4- Kendisi Ilgazlı olup, daha önce de Ilgaz‘da görevli olan Yüksekokul Sekreteri kamu yararı ve hizmet gerekleri düşünülerek merkeze atanmış, şimdi ise aynı hassasiyetle ilçede hizmetine ihtiyaç duyulduğu için tekrar Ilgaz`da ki Yüksekokulumuza atanmıştır. Sürgün denilen yer ilgilinin daha önce canla başla gittiği ve faaliyet gösterdiği yerdir. Ayrıca Ilgaz ilçemiz türkülere konu olmuş, güzelliği dillere destan olmuş, konumu itibariyle merkezi ve uğrak bir yerdir. Böylesi bir ilçemizi sürgün yeri olarak görmek ve göstermek Ilgazlıların hakkına girmektir.
5- Daha önce de Kurumun ihtiyaçlarına binaen bu şekilde görevlendirmeler yapılmış, ama hiçbirinde kamuoyunu huzursuz edici ve yanıltıcı tavır sergilenmemiştir.
6- Kurumumuzda zaman zaman kadro, görev, iş yoğunluğu ve performans hedefleri doğrultusunda yer değişiklikleri makul süreler içerisinde yapılmaktadır.
7- Ataması yapılan personelin Eğitim-Bir-Sen Üniversite Temsilciliği Yönetiminde yer alması mevzuata aykırılık oluşturmamaktadır. Mezkûr mevzuat, kamu işvereninin işyeri değişikliği yetkisini tamamen ortadan kaldırmadığı gibi söz konusu sendikanın Üniversitemizde faaliyet gösteren temsilciliği yeterli üye sayısına ulaşmadığı için şube vasfında da değildir. Ataması yapılan personel, Eğitim-Bir-Sen Çankırı Şube yönetiminde de yer almamaktadır. İddia edildiği gibi sendika şube yöneticilerinin yer değişikliği gibi bir durum da söz konusu değildir.
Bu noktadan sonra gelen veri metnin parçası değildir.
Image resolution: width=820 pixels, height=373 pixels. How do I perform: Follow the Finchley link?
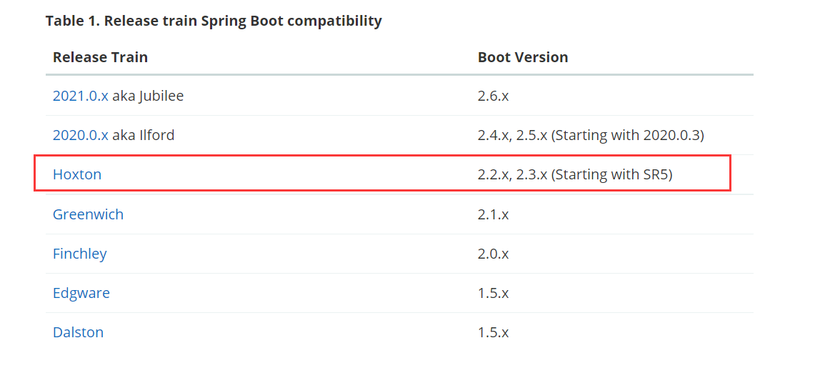79,254
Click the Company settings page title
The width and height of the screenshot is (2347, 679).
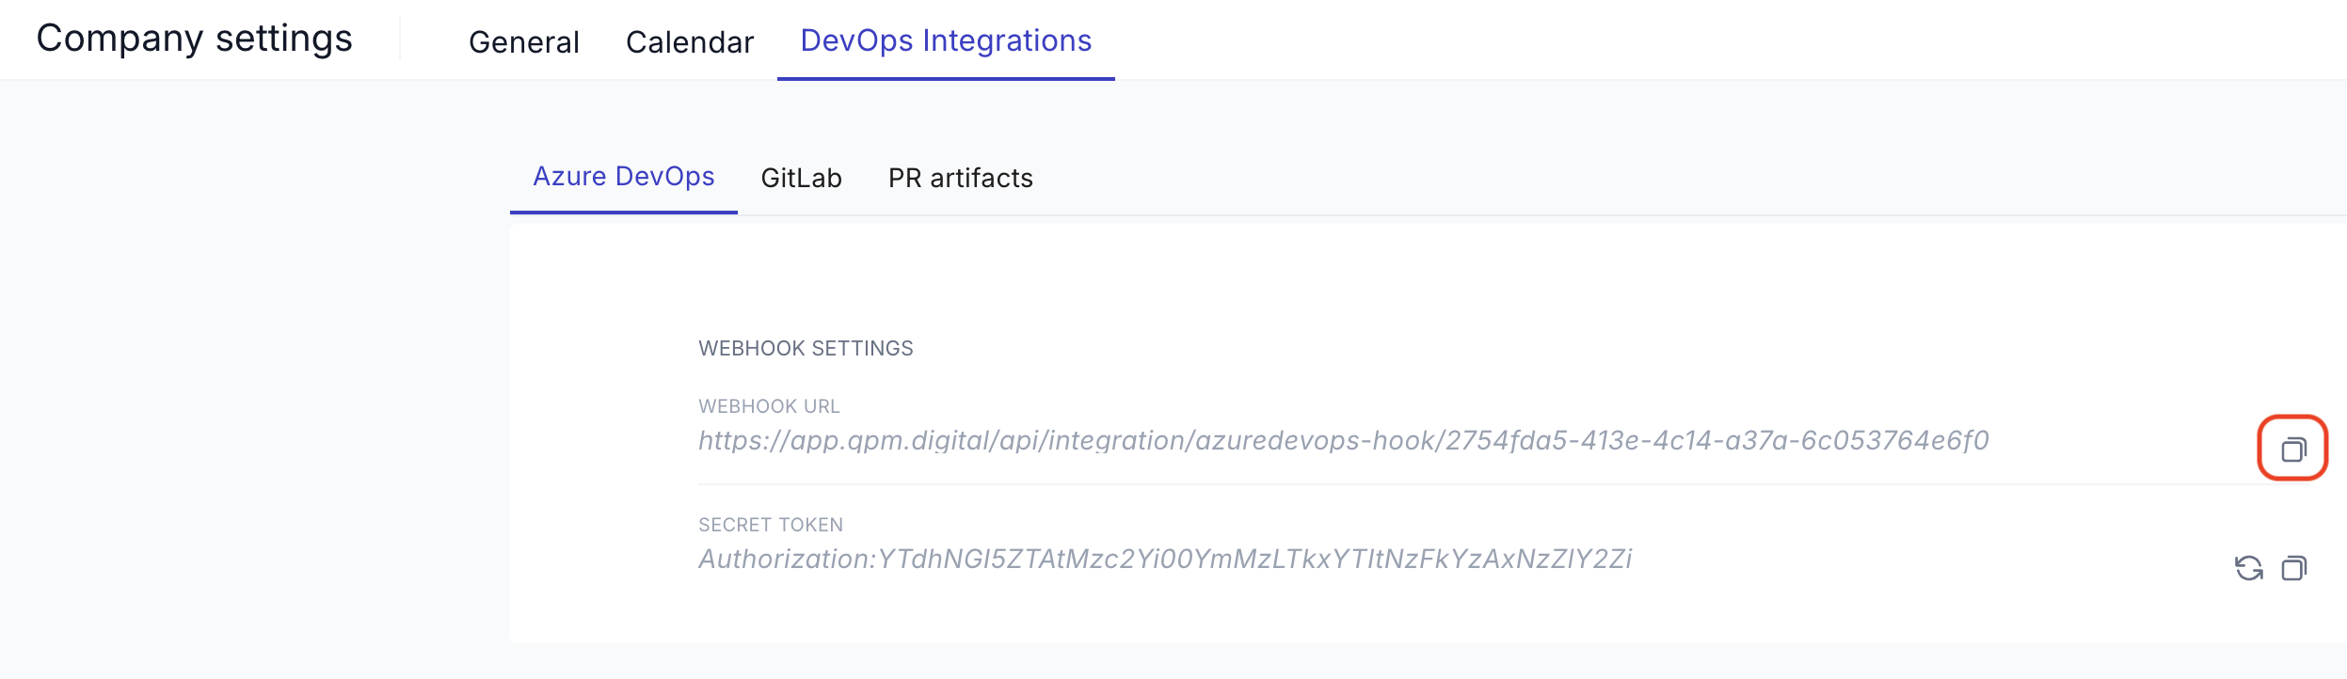pos(194,39)
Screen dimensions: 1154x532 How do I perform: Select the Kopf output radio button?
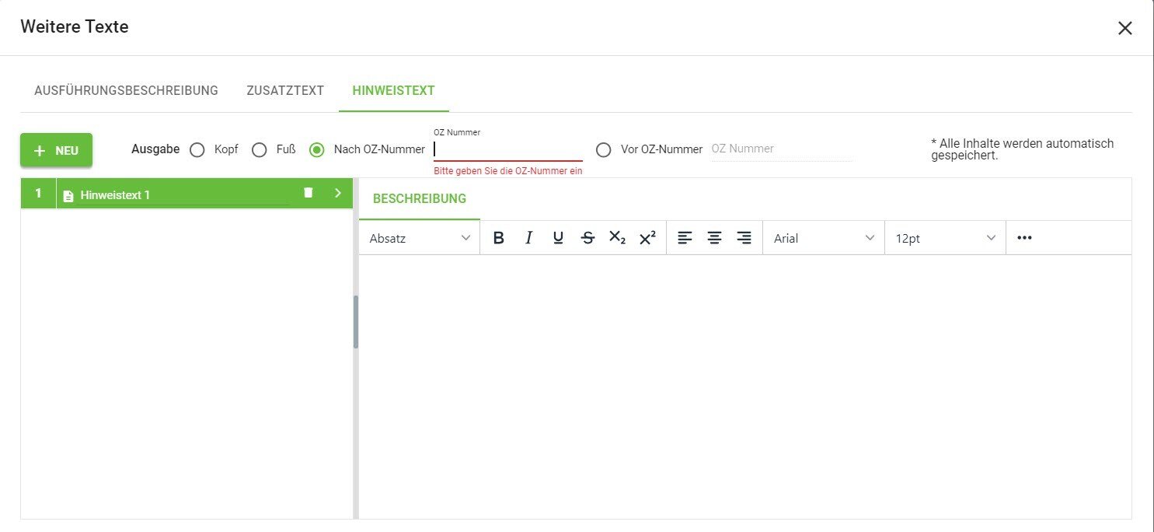coord(197,149)
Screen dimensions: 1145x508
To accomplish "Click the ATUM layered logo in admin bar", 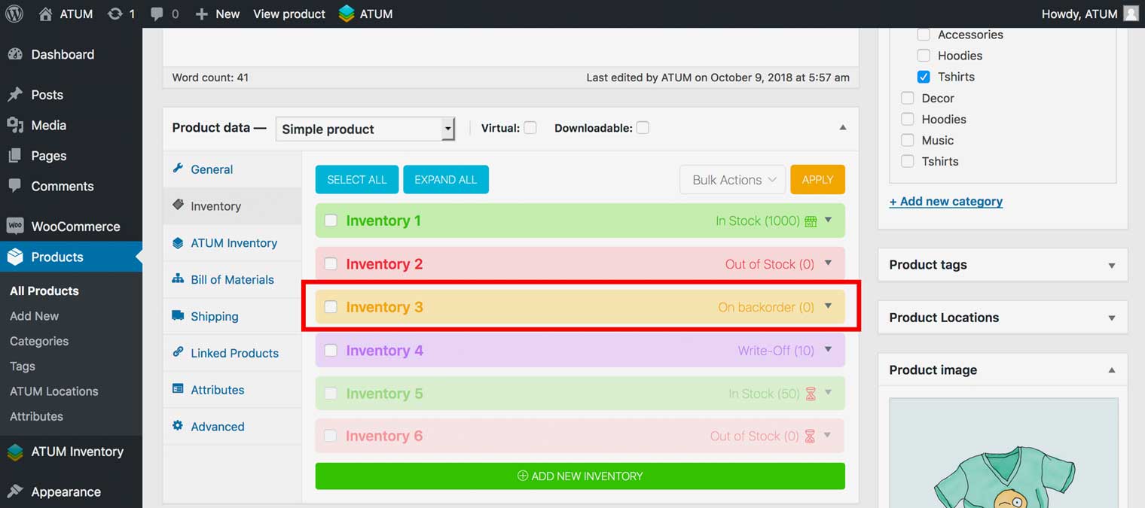I will pos(347,14).
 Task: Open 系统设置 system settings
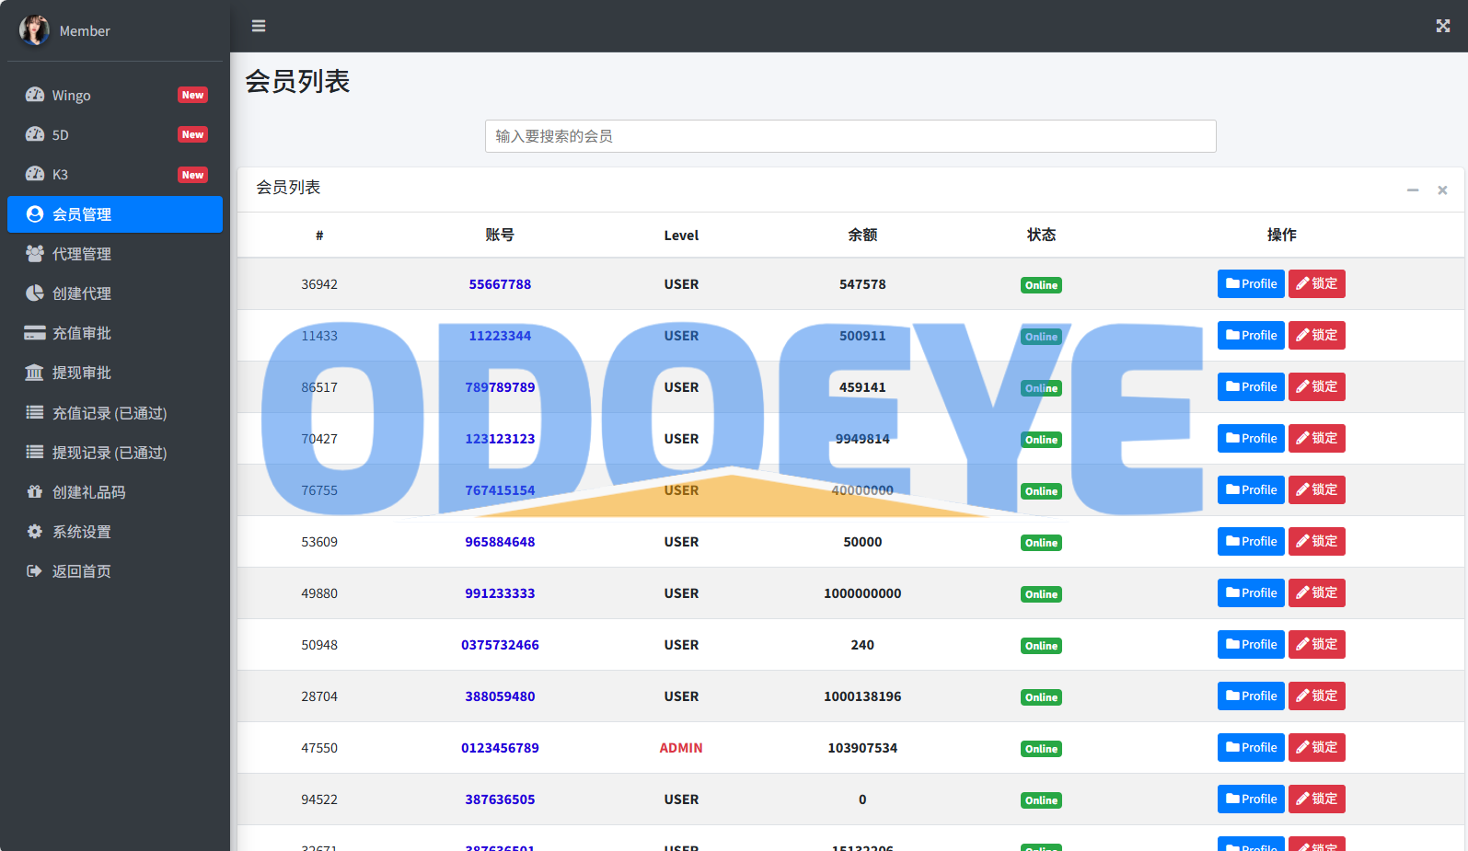[x=82, y=532]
8- Yakın zamanda Üniversitemizde yer değişikliği, atama ve görevlendirme ile ilgili 10` a yakın personelimiz sürece dahil edilmiştir. Söz konusu edilen personellerimizden sadece 3’ü Eğitim Bir Sen üyesidir. Yapılan atamalarda ve görevlendirmelerde önceliğimiz liyakat, nitelik ve kurumsal aidiyettir. Ne ötekileştirme ne de ayrımcılık olaylarına asla tevessül edilmemiştir.
Kaldı ki basın açıklamasına daire başkanları, şube müdürleri ve fakülte sekreterlerimiz de katılmış olup, onlarla ilgili herhangi bir işlemin söz konusu olmadığını da belirtmek gerekir.
9- Daha önce bazı yerel basın kuruluşlarında paylaşılan ve Üniversitemizdeki görevlendirmelerin hukuksuz olduğu iddiasıyla kuruma karşı açılan davaların hiçbirisi aleyhte sonuçlanmamıştır. Anayasa ve ilgili mevzuat gereğince idari işlemlere karşı hukuk yolları açık olup tesis edilen işlemlerin hukuka aykırılık iddiası ile dava konusu yapılabileceği seçeneği dururken algı oluşturucu ve yanıltıcı iddialarla kurumların yıpratılması ve kişilerin zan altında bırakılması doğru değildir.
Netice itibariyle; sendika tarafından yapılan açıklamada iddia edildiği gibi insanlara baskı, mobbing ve zorla istifa ettirme gibi iddiaların karşılığı olmayıp işlemler mevzuat doğrultusunda, hizmet gerekleri ve kamu yararı gözetilerek tesis edilmiştir. Akademik duruşumuz her türlü vesayete karşıdır.” İfadelerine yer verildi.